Historical Geology/U-Pb, Pb-Pb, and fission track dating
We can do this by finding minerals that contain lead but never contained any uranium, or only ever contained it in negligible quantities. Troilite Fe S from iron-rich meteorites fits the bill: its present ratio of uranium to lead is so tiny that either the solar system and indeed the universe is many many times older than cosmologists think, or, given the long half-life 4. You might perhaps doubt that meteorites would have the same initial lead isotope ratios as the Earth.
Planetary scientists maintain that they should, for reasons which are somewhat beyond the scope of this textbook. Another reason for believing it is that if we calculate Pb-Pb dates on this basis, the dates we get are in agreement with dates produced by other methods where they can be applied: this would hardly be possible if we were using the wrong figures for the initial lead isotope ratios.
Of all the isotopic dating methods in use today, the uranium-lead method is the The favorite mineral among U-Pb daters is zircon (ZrSiO4). High-precision U–Pb dating of complex zircon from the Lewisian also use Ar-Ar radiometric dating to get age information, for example. Principles of Radiometric Dating. Radioactive decay is Daughter. ?1/2. Useful Range. Type of Material. U. Pb. b.y. >10 million.
So taking the figure derived from the troilite as an "anchor" for our calculations, we can then go ahead and apply the Pb-Pb method to rocks which do contain significant quantities of uranium. Now, recalling that I began this article by explaining that the isochron method is no use for U-Pb, you may wonder why this Pb-Pb isochron should be any better. However, recall that one of the major problems with the U-Pb isochron is that uranium compounds are highly soluble and are easily removed from the rock by weathering.
But when that occurs, the lead will still remain and can be used for Pb-Pb dating.
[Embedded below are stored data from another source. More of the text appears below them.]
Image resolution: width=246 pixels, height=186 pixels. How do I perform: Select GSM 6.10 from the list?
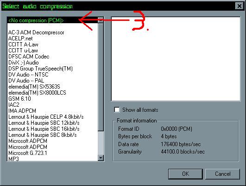(x=19, y=99)
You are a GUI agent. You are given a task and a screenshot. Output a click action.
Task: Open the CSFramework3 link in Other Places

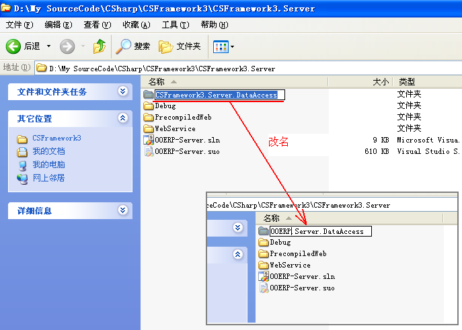56,138
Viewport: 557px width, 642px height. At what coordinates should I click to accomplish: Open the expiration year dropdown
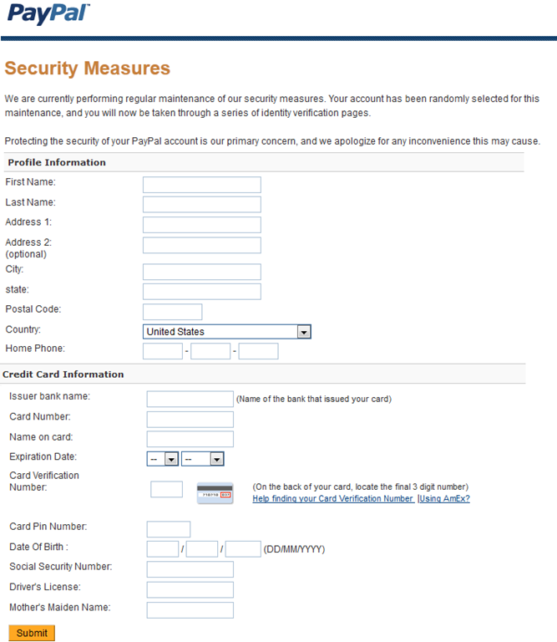coord(203,459)
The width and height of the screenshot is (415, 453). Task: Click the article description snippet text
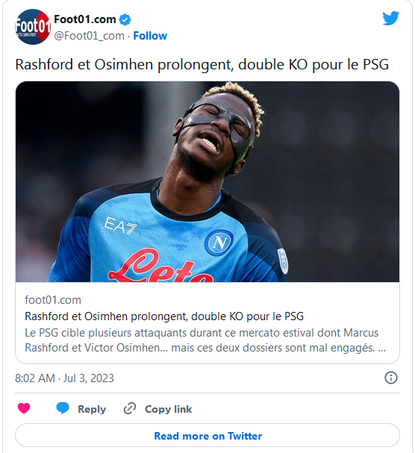click(205, 340)
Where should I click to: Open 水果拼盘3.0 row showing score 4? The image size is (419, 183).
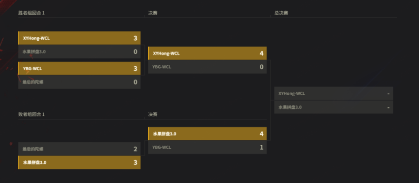click(x=207, y=133)
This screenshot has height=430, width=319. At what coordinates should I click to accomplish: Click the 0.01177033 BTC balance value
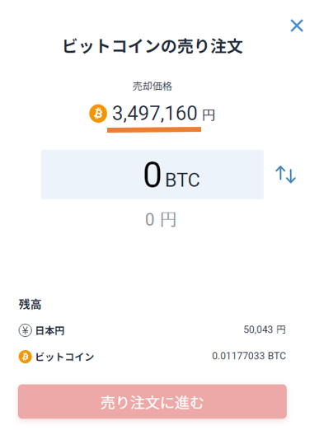[x=249, y=356]
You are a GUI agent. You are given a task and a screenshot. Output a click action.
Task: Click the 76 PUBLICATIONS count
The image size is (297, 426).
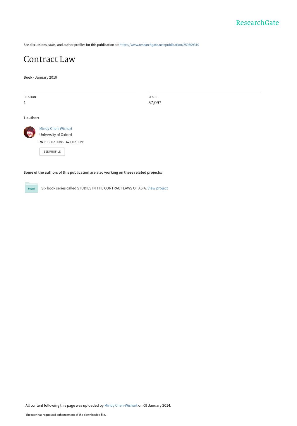point(51,142)
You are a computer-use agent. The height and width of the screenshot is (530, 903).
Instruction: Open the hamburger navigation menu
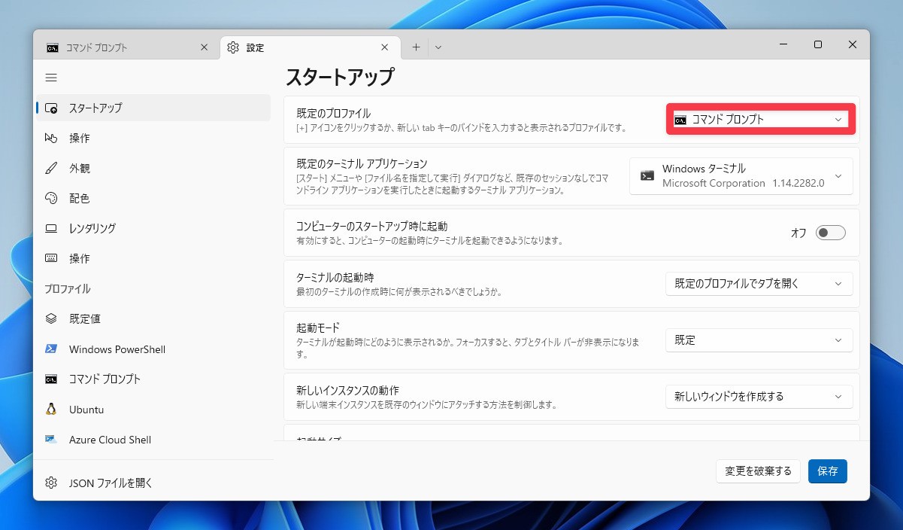[51, 78]
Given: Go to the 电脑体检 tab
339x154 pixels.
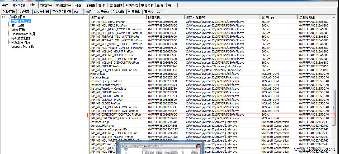Looking at the screenshot, I should point(147,5).
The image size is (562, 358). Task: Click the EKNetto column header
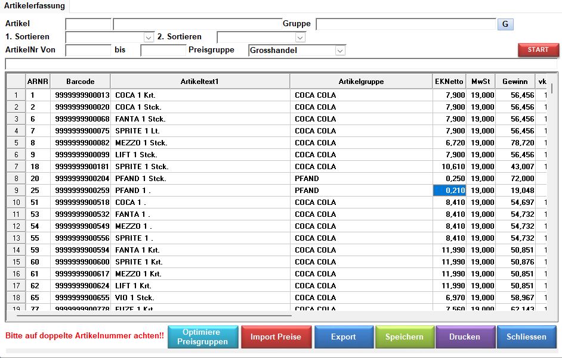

What's more, even if some lead is also removed, then since all the lead isotopes are the same element, having the same merely chemical properties, there will be no tendency for one isotope to be lost in a greater proportion to the others, and so the isotope ratios will remain the same.
It is true, of course, that the removal of the uranium by weathering will slow down and even, if all the uranium is removed, completely stop the radiometric clock, so that we will not have an accurate measurement of the time after the weathering began, and Pb-Pb dating will therefore tell us that the rock is a little younger than it is. But only a little younger, because a typical chunk of igneous rock will only have spent a relatively short amount of time being exposed to chemical weathering compared to the time when it was not.
As with the isochron methods we've already met, the Pb-Pb isochron method carries its own built-in check on its correctness: if the rock has been seriously disturbed, so that the isotope ratios depend on something other than the passage of time, then when we plot the minerals on our graph, they will almost certainly not lie on a straight line, and we will not obtain a date. Finally, I should mention fission track dating.